The goal was to identify new targets for drugs. Instead, the team kept finding hints that brain tissue from Alzheimer's patients contained higher levels of viruses.
"When we started analyzing the differences, it just sort of came screaming out at us from the data," Dudley says.
The team found that levels of two human herpes viruses, HHV-6 and HHV-7, were up to twice as high in brain tissue from people with Alzheimer's. They confirmed the finding by analyzing data from a consortium of brain banks.
These herpes viruses are extremely common, and can cause a skin rash called roseola in young children. But the viruses also can get into the brain, where they may remain inactive for decades.
Once the researchers knew the viruses were associated with Alzheimer's they started trying to figure out how a virus could affect the course of a brain disease. That meant identifying interactions between the virus genes and other genes in brain cells.
"We mapped out the social network, if you will, of which genes the viruses are friends with and who they're talking to inside the brain," Dudley says. In essence, he says, they wanted to know: "If the viruses are tweeting, who's tweeting back?"
And what they found was that the herpes virus genes were interacting with genes known to increase a person's risk for Alzheimer's.
They also found that these Alzheimer's risk genes seem to make a person's brain more vulnerable to infection with the two herpes viruses.
But just having herpes virus present in the brain isn't enough to cause Alzheimer's, Dudley says. Something needs to activate the viruses, which causes them to begin replicating.
It's not clear what causes the activation, Dudley says, though he suspects some sort of change in the internal functions of brain cells.
Once the viruses do become active, they appear to influence things like the accumulation of the plaques and tangles in the brain associated with Alzheimer's. "They are sort of throwing a wrench in the works," he says.
 SHOTS - HEALTH NEWS Brain's Link To Immune System Might Help Explain Alzheimer's
The herpes viruses also seem to trigger an immune response in certain brain cells, Hodes says. These cells are part of an ancient immune system that has previously been implicated in Alzheimer's.
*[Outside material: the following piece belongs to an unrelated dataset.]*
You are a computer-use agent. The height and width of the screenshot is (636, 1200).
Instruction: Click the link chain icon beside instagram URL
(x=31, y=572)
Most previous efforts to prevent or treat Alzheimer's have involved trying to reduce the plaques and tangles associated with the disease. Those efforts have failed to improve brain function even when they accomplished their immediate goal.
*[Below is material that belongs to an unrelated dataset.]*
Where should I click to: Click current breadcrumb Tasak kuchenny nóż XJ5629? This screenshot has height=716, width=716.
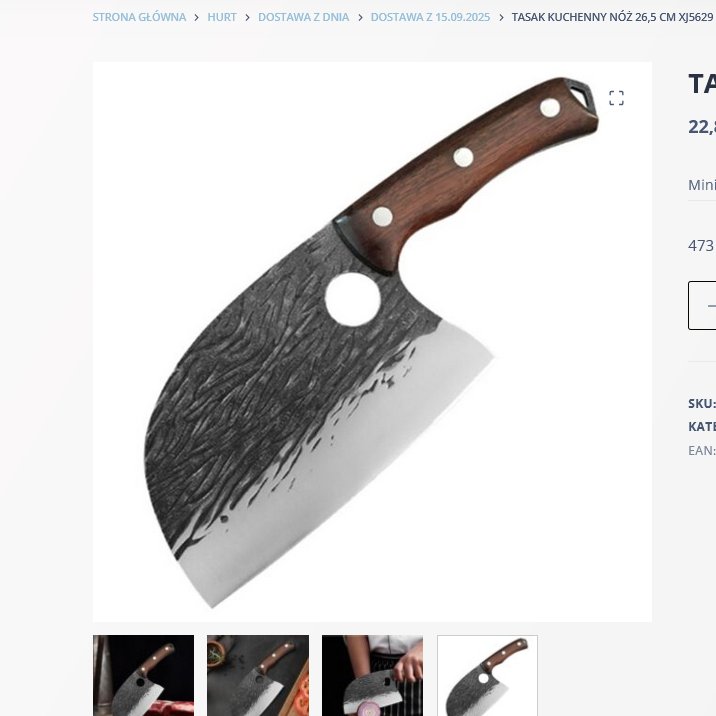click(612, 17)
Those "distressing and disappointing failures" suggest it's time for some new approaches, Hodes says. And the new study suggests at least two.
One is to give antiviral drugs to people with high levels of herpes virus in their brains. The Institute on Aging is already funding a study to test this approach in people in the early stages of Alzheimer's, Hodes says.
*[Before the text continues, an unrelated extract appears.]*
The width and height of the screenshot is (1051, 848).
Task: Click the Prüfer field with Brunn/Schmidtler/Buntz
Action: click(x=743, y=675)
Another approach is to prevent the brain's immune cells from reacting to the virus in ways that accelerate Alzheimer's, Hodes says. That's tricky, he says, because simply disabling the brain's immune cells could be harmful.
Even so, Hodes is optimistic.
"The more we learn about the disease process and the more targets we can address," he says, "the greater the probability we are going to slow or prevent the progression of Alzheimer's disease."